Given the trails between the landmarks, determine the minimum distance Bessie must walk to get back to the barn. It is guaranteed that some such route exists.
Input
-
Line 1: Two integers: T and N
-
Lines 2…T+1: Each line describes a trail as three space-separated integers. The first two integers are the landmarks between which the trail travels. The third integer is the length of the trail, range 1…100.
Output
- Line 1: A single integer, the minimum distance that Bessie must travel to get from landmark N to landmark 1.
Sample Input
5 5
1 2 20
2 3 30
3 4 20
4 5 20
1 5 100
Sample Output
90
Hint
INPUT DETAILS:
There are five landmarks.
OUTPUT DETAILS:
Bessie can get home by following trails 4, 3, 2, and 1.
Source
USACO 2004 November
基础最短路题,因为没有负权值,而且数据范围小,所以能用Djisktra算法过。
什么是Dijkstra?
Dijkstra(迪杰斯特拉)算法是典型的单源最短路径算法,用于计算一个节点到其他所有节点的最短路径。主要特点是以起始点为中心向外层层扩展,直到扩展到终点为止。Dijkstra算法是很有代表性的最短路径算法,在很多专业课程中都作为基本内容有详细的介绍,如数据结构,图论,运筹学等等。注意该算法要求图中不存在负权边。

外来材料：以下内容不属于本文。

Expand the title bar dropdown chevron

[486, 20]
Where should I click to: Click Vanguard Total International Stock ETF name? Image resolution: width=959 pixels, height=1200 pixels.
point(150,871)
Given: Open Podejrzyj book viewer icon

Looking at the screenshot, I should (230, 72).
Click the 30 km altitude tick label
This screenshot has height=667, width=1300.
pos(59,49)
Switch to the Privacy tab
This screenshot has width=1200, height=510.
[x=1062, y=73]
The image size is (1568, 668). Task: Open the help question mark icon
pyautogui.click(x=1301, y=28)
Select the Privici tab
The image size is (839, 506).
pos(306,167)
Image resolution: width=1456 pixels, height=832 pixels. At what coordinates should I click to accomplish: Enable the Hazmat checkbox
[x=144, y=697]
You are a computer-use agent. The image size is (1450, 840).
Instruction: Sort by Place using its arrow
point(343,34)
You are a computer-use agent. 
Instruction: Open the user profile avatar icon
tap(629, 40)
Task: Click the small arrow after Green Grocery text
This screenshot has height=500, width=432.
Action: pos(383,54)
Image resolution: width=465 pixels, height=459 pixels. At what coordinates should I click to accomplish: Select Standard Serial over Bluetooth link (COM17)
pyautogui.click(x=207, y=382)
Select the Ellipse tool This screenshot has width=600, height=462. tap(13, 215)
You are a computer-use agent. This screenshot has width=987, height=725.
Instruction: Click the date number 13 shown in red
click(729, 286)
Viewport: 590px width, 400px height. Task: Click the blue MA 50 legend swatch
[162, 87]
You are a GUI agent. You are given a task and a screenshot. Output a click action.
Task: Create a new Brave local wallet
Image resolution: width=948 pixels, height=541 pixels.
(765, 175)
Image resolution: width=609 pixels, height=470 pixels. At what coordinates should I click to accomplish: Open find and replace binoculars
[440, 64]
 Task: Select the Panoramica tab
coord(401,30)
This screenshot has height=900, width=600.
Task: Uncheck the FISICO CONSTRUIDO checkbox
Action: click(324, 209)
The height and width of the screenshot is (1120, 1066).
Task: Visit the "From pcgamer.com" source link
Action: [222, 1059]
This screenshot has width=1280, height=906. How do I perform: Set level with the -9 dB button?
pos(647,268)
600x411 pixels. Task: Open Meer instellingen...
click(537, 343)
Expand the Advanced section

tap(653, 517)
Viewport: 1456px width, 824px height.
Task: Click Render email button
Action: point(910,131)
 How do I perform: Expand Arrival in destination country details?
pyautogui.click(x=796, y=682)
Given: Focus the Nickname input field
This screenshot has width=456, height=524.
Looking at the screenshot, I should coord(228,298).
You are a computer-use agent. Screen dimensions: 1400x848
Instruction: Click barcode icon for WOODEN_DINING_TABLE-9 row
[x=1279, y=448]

问题描述:在无向图 G=(V,E) 中,假设每条边 E[i] 的长度为 w[i],找到由顶点 V0 到其余各点的最短路径。(单源最短路径)
算法步骤?
a.初始时,S只包含源点,即S={v},v的距离为0。U包含除v外的其他顶点,即:U={其余顶点},若v与U中顶点u有边,则(u,v)正常有权值,若u与v不连通,则(u,v)权值为∞;
b.从U中选取一个距离v最小的顶点k,把k加入S中(该选定的距离就是v到k的最短路径长度)。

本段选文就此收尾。